> **Énoncé 1**: Dans la lettre à l'Océan, pourquoi la personne qui écrit dit-elle avoir apprécié même les moments les plus difficiles ?
> **Énoncé 2**: Recopiez fidèlement le passage de la lettre à l'Océan qui commence par « Je ne te supplierai » et se termine par « de mon esprit. ».

Je ne te supplierai pas de me laisser tranquille, c’est moi qui te cherchais. Au moment d’écrire ces lignes, on se prend la tête avec une dernière querelle et, comme d’habitude, c’est toi qui auras le dernier mot. J’abdique certes et je ne cherche pas à avoir raison. Mon ego reste à sa place, bien tapi dans le dernier recoin au sec de mon esprit.
Cher Océan, ça fait maintenant quatre mois que l’on partage nos vies et déjà je dois te quitter. Je te donne ma parole que nous allons nous retrouver. J’ai apprécié chaque moment passé en ta compagnie, même les plus difficiles, car ils ont su me révéler. Tu m’as permis de me découvrir, me dépasser, me surprendre et, le plus important, de reconnaître mon humilité. Pour chaque trésor trouvé ici, je veux te dire merci.
Tu reconnais sûrement ma voix, car près de toi j’ai crié plus d’une fois. J’ai même déjà cru crier de mes poumons mon dernier souffle, je t’ai crié d’arrêter, de me laisser tranquille, de te calmer... Malgré tout, résonnait tous les jours un éclat matinal de ma petite voix du matin, mon célèbre et traditionnel « Hello World » depuis le pont de mon minuscule esquif.
Notre quotidien s’est construit d’horizons merveilleux, de ciels sans obstacle, d’étoiles. D’un lever de lune pleine à un autre et de tes célèbres couchers de soleil, j’ai rencontré ton âme et tes habitants, des êtres surprenants et merveilleux.
Chaque jour, j’aperçus l’un d’entre eux, que ce soit une baleine, d’adorables globicéphales, des dauphins, des bancs de poissons, du plus petit au plus effroyable du monde, une vieille tortue, des oiseaux, des calmars ou de gracieuses méduses.
Ici, se respectent et s’achèvent, au rythme de ta volonté des milliers d’êtres contribuant au monde, soit de leurs chairs, soit de leurs ruses, parvenant à maintenir de justesse un équilibre incertain pour construire cet univers marin auquel je tire aujourd’hui ma révérence.

> **Extrait de données**:
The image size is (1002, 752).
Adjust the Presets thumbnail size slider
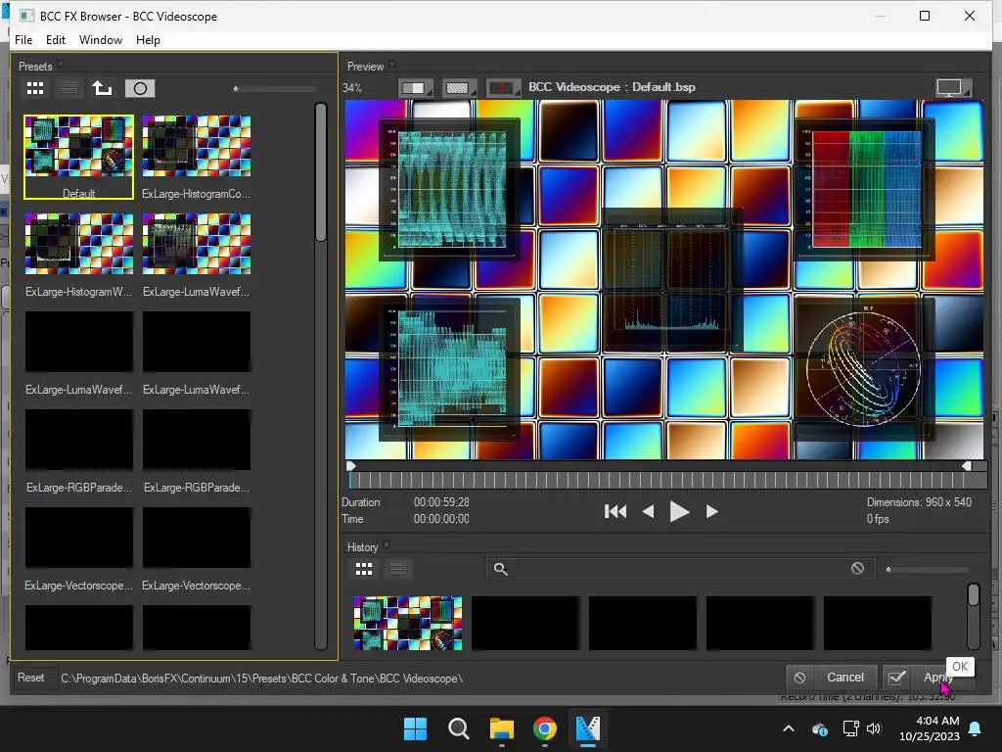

> **Corrigé 1**: Parce que ces moments ont su la révéler.

> **Corrigé 2**:
Je ne te supplierai pas de me laisser tranquille, c’est moi qui te cherchais. Au moment d’écrire ces lignes, on se prend la tête avec une dernière querelle et, comme d’habitude, c’est toi qui auras le dernier mot. J’abdique certes et je ne cherche pas à avoir raison. Mon ego reste à sa place, bien tapi dans le dernier recoin au sec de mon esprit.